Location
- Marske Mill Lane – Saltburn-by-the-Sea, Redcar and Cleveland, TS12 1HJ England
- Coordinates: 54°34′45″N 0°58′53″W﻿ / ﻿54.57924°N 0.98125°W

Information
- Type: Academy
- Local authority: Redcar and Cleveland
- Trust: Vision Academy Learning Trust
- Department for Education URN: 148335 Tables
- Ofsted: Reports
- Staff: 50
- Gender: Co-educational
- Age: 11 to 16
- Enrolment: 540 (2019)
- Website: https://www.saltburnlearningcampus.co.uk/huntcliff-school/

= Huntcliff School, Saltburn-by-the-Sea =

Foundation school in Saltburn-by-the-Sea, Redcar and Cleveland, England

Huntcliff School is a co-educational secondary school located in Saltburn-by-the-Sea, a town in the north-east of England. At the Ofsted inspection of 2019, the school had a register of 540 pupils.

The first school on the site, opened in 1960, was called the County Modern School.

In 2007 work began on a new secondary school on the same site, to replace the current buildings, and re-opened in September 2008. This work resulted in the demolition of two school buildings which had been constructed only a few years earlier, as they could not be incorporated into the new campus.

In a second phase of construction, a replacement for Saltburn Primary School was planned. The scheme had a total budget of £15 million.

Huntcliff Secondary School is now based on Saltburn Learning Campus.

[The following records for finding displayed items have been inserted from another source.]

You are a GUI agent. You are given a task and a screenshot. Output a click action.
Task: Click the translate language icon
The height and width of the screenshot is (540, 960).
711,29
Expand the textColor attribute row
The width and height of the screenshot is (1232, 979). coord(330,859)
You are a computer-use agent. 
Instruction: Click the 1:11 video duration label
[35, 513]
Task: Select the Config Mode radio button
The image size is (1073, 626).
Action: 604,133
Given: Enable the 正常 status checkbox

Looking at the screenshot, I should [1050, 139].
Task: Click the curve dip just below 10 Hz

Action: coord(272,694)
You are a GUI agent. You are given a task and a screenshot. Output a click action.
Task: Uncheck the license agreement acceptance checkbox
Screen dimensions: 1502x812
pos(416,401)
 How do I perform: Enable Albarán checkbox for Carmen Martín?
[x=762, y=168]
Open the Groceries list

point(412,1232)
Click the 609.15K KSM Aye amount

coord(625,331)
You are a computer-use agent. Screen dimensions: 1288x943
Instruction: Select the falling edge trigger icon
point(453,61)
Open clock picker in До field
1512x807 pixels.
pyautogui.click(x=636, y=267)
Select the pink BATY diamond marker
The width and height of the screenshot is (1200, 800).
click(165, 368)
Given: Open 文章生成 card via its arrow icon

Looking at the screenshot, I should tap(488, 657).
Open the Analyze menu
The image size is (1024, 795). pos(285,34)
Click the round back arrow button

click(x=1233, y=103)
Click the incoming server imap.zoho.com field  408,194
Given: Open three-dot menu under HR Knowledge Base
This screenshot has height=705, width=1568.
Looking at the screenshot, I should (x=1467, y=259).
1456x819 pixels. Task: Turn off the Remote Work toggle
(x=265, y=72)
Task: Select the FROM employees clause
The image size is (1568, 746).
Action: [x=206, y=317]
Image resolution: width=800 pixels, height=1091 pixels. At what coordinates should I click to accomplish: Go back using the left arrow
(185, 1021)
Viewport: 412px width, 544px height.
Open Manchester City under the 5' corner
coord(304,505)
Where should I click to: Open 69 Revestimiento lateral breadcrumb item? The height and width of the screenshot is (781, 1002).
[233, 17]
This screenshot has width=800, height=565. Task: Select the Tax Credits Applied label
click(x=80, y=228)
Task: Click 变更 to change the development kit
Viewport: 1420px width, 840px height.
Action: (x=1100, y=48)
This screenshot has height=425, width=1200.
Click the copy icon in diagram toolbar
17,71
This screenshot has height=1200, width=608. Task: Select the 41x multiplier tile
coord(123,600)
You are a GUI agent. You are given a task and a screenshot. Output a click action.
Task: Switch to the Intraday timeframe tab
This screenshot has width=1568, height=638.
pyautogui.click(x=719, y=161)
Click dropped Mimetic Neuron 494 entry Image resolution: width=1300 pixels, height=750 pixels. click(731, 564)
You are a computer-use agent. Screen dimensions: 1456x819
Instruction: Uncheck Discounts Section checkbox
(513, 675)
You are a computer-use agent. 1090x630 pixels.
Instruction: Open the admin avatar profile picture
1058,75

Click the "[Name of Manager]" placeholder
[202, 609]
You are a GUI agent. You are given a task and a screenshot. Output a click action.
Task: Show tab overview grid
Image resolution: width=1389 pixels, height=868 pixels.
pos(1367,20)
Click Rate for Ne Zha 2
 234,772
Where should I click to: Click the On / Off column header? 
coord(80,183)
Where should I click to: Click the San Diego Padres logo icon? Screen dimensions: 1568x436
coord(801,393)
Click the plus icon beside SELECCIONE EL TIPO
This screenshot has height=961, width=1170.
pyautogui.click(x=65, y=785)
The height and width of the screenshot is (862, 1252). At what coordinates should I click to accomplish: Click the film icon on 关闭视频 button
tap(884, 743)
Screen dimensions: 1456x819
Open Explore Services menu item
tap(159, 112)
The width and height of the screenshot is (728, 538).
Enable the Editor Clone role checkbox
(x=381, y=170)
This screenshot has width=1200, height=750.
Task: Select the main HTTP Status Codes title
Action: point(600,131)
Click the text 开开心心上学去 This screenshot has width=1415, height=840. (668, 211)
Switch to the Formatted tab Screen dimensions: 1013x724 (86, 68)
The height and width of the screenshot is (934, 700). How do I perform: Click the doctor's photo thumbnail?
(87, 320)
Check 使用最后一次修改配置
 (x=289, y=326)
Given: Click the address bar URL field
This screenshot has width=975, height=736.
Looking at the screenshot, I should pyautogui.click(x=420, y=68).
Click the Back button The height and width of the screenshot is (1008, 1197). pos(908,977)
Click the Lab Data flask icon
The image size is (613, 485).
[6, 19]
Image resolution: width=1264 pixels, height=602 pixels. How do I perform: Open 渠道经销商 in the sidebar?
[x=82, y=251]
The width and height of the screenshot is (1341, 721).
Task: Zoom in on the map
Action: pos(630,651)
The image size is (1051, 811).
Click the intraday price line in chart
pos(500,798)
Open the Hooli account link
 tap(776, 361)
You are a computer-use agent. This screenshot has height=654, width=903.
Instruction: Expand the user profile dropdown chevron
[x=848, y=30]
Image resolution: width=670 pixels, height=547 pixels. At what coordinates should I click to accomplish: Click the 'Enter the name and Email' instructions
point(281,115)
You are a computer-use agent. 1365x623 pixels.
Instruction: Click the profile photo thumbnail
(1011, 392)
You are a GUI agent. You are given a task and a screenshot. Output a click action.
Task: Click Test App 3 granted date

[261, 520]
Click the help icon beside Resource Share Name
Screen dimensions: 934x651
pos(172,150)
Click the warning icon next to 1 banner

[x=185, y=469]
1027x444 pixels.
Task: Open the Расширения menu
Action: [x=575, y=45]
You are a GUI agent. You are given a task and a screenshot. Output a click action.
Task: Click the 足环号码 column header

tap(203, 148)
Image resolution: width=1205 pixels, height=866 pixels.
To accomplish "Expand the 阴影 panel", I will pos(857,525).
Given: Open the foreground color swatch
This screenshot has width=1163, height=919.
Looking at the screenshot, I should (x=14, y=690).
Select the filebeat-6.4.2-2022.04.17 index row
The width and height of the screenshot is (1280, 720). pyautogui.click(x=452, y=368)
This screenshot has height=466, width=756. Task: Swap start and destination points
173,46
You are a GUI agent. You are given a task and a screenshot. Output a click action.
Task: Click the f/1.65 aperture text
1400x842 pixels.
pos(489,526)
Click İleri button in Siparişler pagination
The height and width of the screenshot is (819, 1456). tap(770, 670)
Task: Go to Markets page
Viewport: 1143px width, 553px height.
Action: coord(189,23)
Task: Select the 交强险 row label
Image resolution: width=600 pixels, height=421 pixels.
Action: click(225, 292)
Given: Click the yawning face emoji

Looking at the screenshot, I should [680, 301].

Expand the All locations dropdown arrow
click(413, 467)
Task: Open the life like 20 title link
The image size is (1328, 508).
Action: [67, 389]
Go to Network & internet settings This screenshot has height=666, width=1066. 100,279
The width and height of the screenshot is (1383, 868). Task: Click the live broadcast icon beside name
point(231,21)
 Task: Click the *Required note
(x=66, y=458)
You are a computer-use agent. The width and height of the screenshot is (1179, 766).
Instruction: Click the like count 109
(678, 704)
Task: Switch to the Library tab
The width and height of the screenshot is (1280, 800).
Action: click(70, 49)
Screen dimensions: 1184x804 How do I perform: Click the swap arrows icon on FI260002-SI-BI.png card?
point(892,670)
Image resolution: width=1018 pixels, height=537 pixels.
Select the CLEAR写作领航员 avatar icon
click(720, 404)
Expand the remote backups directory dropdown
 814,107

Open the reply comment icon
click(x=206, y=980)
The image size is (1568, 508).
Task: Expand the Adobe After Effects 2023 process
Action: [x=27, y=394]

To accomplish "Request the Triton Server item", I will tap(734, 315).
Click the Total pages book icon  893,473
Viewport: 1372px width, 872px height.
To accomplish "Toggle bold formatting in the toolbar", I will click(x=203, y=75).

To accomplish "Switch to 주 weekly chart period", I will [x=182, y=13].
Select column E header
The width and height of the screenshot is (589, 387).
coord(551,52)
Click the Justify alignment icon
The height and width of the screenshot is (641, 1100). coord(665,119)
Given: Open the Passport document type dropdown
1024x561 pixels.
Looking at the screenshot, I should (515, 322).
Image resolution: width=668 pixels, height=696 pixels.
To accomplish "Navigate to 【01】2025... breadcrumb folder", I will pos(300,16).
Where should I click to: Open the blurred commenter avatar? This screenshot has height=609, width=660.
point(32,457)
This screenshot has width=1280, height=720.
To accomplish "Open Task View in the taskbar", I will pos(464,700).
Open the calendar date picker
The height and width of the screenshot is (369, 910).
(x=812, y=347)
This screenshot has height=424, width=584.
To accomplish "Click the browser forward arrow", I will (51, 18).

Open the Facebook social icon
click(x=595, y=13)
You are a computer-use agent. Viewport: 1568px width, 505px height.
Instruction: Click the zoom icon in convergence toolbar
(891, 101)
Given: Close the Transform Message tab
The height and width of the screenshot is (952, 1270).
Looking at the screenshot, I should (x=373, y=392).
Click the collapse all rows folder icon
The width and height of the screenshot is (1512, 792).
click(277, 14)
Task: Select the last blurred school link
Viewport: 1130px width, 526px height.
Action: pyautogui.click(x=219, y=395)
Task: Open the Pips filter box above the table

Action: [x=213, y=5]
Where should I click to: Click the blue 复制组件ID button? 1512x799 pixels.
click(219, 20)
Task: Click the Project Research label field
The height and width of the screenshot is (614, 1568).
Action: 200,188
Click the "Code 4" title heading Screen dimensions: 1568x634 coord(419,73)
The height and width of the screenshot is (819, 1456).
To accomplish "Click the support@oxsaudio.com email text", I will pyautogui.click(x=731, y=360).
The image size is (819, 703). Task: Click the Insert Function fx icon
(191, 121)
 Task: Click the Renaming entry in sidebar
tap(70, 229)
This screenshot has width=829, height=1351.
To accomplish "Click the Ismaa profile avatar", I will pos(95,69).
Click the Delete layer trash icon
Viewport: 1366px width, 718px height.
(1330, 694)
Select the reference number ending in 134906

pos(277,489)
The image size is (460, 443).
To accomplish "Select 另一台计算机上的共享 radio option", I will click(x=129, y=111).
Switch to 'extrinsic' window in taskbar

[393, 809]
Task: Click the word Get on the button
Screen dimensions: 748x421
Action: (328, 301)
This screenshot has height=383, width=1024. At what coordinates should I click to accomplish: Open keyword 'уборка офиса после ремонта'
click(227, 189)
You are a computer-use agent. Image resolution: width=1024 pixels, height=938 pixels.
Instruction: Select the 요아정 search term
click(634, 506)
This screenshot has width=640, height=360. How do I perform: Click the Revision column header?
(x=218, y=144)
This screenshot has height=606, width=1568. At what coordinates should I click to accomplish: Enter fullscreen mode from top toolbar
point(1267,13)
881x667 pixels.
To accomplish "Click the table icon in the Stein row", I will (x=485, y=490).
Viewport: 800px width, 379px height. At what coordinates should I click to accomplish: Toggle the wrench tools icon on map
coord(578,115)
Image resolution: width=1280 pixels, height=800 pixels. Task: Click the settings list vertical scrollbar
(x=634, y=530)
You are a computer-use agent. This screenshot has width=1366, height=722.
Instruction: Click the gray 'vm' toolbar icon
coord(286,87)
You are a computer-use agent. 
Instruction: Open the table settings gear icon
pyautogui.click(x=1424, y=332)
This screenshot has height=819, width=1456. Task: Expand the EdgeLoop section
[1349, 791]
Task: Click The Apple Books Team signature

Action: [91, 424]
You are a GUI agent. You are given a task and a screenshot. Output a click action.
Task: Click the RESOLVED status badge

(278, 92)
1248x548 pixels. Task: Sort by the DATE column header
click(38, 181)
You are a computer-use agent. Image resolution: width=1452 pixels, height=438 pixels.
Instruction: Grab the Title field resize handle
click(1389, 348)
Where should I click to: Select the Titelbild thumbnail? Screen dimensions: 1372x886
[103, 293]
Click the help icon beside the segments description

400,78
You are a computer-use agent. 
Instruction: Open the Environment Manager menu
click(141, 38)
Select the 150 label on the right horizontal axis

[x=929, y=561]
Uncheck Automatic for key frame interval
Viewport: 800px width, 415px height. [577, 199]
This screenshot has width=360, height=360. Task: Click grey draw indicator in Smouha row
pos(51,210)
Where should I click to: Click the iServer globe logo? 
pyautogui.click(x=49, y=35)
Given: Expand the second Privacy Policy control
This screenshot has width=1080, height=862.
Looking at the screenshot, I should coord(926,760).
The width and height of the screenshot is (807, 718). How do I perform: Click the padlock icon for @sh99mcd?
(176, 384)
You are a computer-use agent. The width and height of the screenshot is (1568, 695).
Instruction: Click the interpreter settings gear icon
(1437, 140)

In September 2009, Saltburn Primary School (whose previous buildings were based in two separate locations in the town) joined Huntcliff School within a separate wing of Saltburn Learning Campus - this was officially opened by author Gervase Phinn. Saltburn Children's Centre is also based on the campus grounds.

Huntcliff School currently has 536 students on roll, consisting of those from Saltburn and its surrounding areas.

It offers a variety of curriculum subjects, including the core subjects of English, Maths and Science, as well as History, Geography, Art & Design, Technology, ICT, Performing Arts, Modern Foreign Languages, PE, Sport Science, Life Skills, Photography and Media Studies. Additional subjects were previously available to students, such as AS Level Politics and Further Maths.

Huntcliff School has a secure partnership with the No. 17 Middle School in Bao Ding, China, which has been established for at least 3 years. In 2010, Huntcliff students and staff visited their partner school for a 10-day-long visit. Every year since the partnership, students and staff from the partner school have visited Huntcliff School and met people from the local community.

Previously a foundation school administered by Redcar and Cleveland Borough Council, in January 2021 Huntcliff School converted to academy status. The school is now sponsored by the Vision Academy Learning Trust.